Let’s come to the subject. It is a question of establishing that if human beings do not enjoy Free Will, neither does God enjoy it on our Globe. In fact, Attraction comes from God, and if it is stifled by a privileged eighth of the population, suppressing the other seven eighths, the wage-workers, slaves and other classes, the impulsion of God is really and completely hobbled, since the seven eighths, in the calculation of movement, signifies the whole, and the exception of the one eighth confirms the rule. Thus it is not humans alone, but God and humans, who are deprived of Free Will on the whole globe where Attraction is impeded. That deprivation is composite, and not simple, since it applies to the two fundamental agents of the social movement, to God and human beings.
Thus, with Free Will we have a double problem to resolve. It must guarantee the liberties of God and those of man, and assure the cooperation of the two liberties, their unitary action, through the development of Attraction. Such is the true sense of the question of which our philosophers and theologians have only envisioned half: for they have only dreamed of the Free Will of man, without accepting that of God, who is oppressed in a world where Attraction does not enjoy its full exercise.
To oppress God! Don’t be surprised by this expression. Theologians arguethat man can tempt God, that is to say, make him commit evil: for temptation supposes the chance of the tempted individual succumbing. My assertion is not as unseemly as that of the theologians; I only claim that human beings can hinder God in his beneficial measures, hindering his works and falling into misfortune by wanting to be guided without his intervention. Such is the result in our world of the lack of Free Will. It does not exist in any sense: two circumstances combine to deprive us of it. They are the ignorance of the laws of nature and the perversity of the sciences which claim to interpret them. They attribute the lack of Free Will to the despotism of governments. Nothing is more untrue, and the proof is that the philosophers are still more despotic than the princes when they are entrusted with the administration. Thus it is very false that philosophy has had the sincere intention of bringing liberties to the nations.

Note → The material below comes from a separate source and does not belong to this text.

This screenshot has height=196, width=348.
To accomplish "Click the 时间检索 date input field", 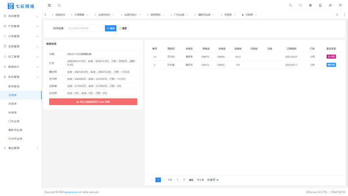I will click(x=83, y=28).
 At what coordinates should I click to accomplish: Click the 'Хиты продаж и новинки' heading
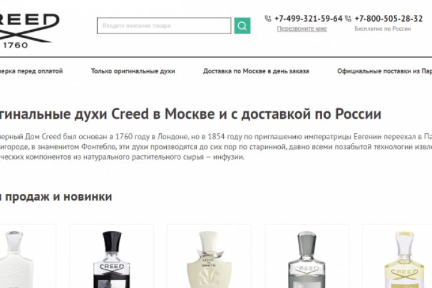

From the moment when humans recover the use of Free Will or just of rough good sense, they will not fail to recognize that they are dupes of the two sciences that they have chosen for guides, and if they still do not perceive it, it must be that some incidents hinder the full exercise of their judgment. We will begin by examining these obstructions.
[to be continued…]
[Working translation by Shawn P. Wilbur]

 


[1] Sentence written in margin: The legislature will respond that we see hardly any people die of hunger. To only see one per century, like those in Seignelay and Brussels, would be enough to condemn the legislation which does not assure a minimum to the poor, and claims that they enjoy Free Will. In fact, isn’t the sufferer of hunger and privations a victim like the one who dies of hunger? The only difference is between a long torment and a sudden death.